*** The records Section Begins ***

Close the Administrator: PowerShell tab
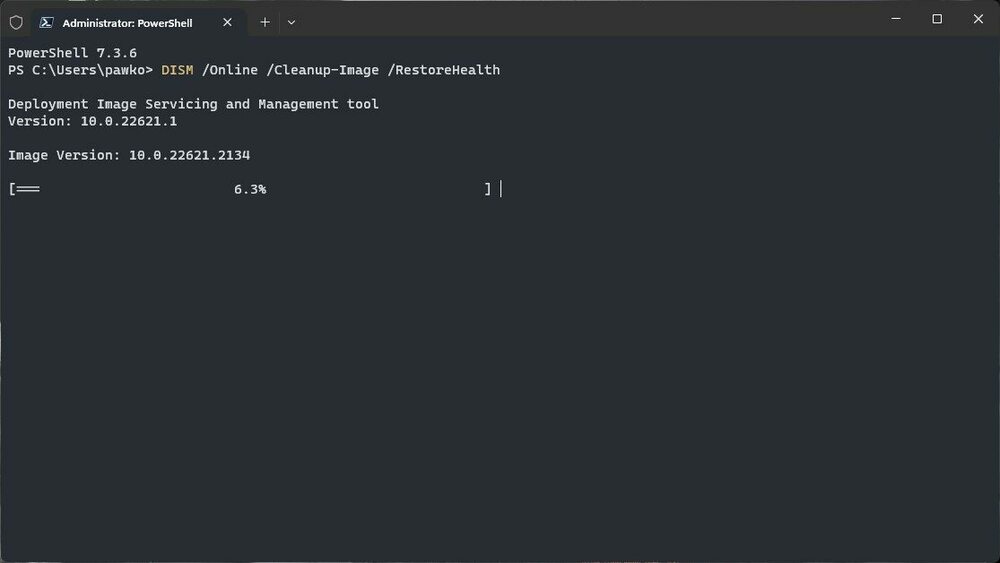1000x563 pixels. coord(227,22)
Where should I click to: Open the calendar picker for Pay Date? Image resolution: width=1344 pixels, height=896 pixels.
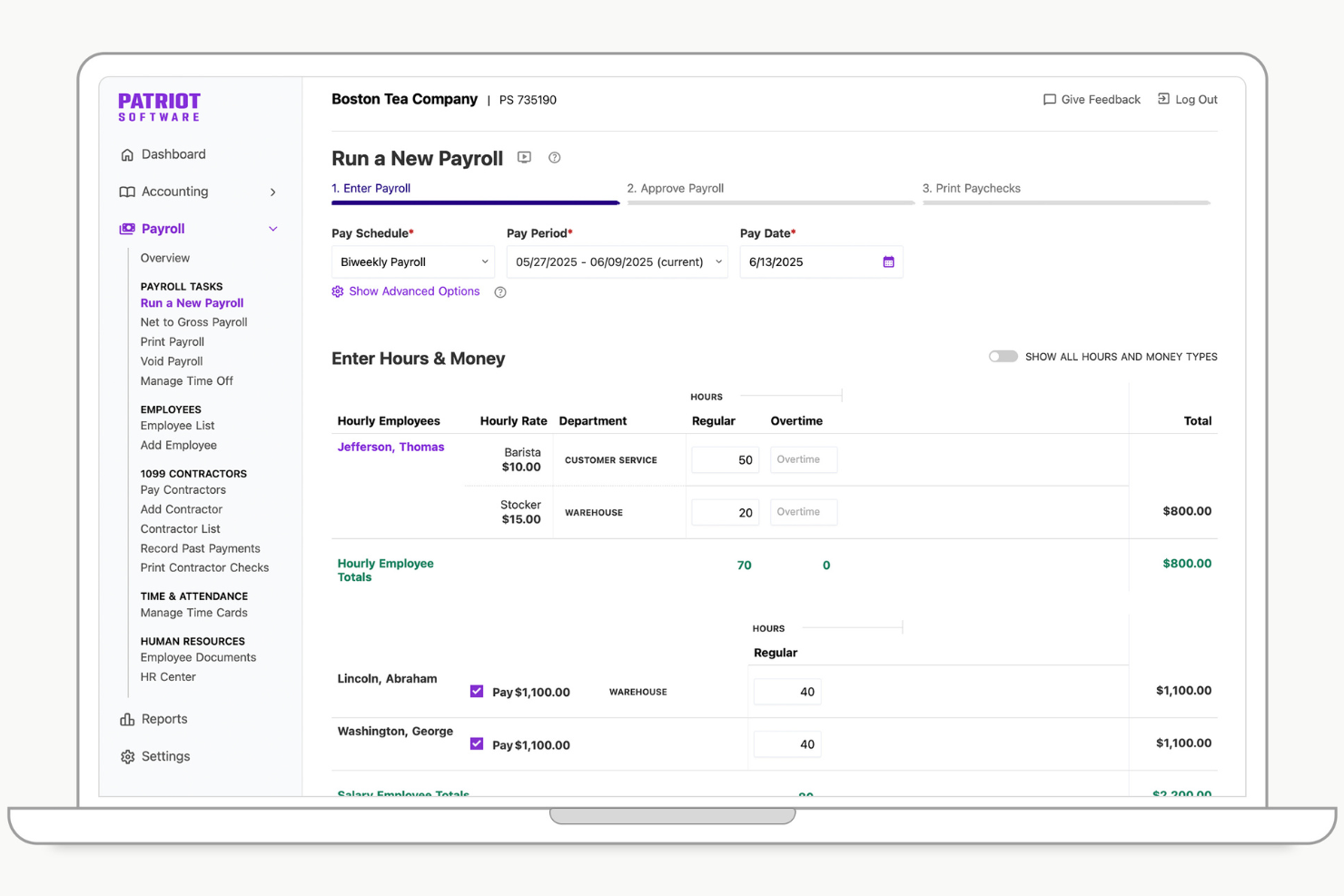pyautogui.click(x=887, y=261)

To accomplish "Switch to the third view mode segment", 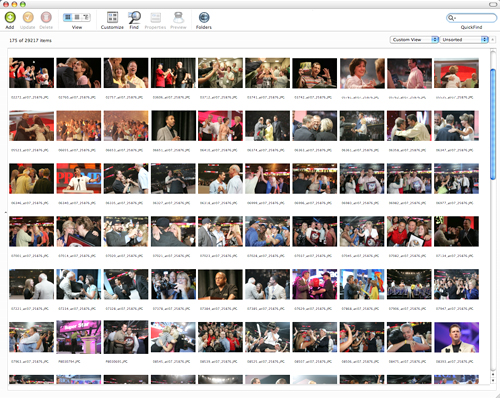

*** The records Section Ends ***

Activity: Return each of the lines exactly as they appear above, with no images.

Exercise response:
Close the Administrator: PowerShell tab
1000x563 pixels. coord(227,22)
Where should I click to: Open the calendar picker for Pay Date? Image resolution: width=1344 pixels, height=896 pixels.
pyautogui.click(x=887, y=261)

To accomplish "Switch to the third view mode segment", 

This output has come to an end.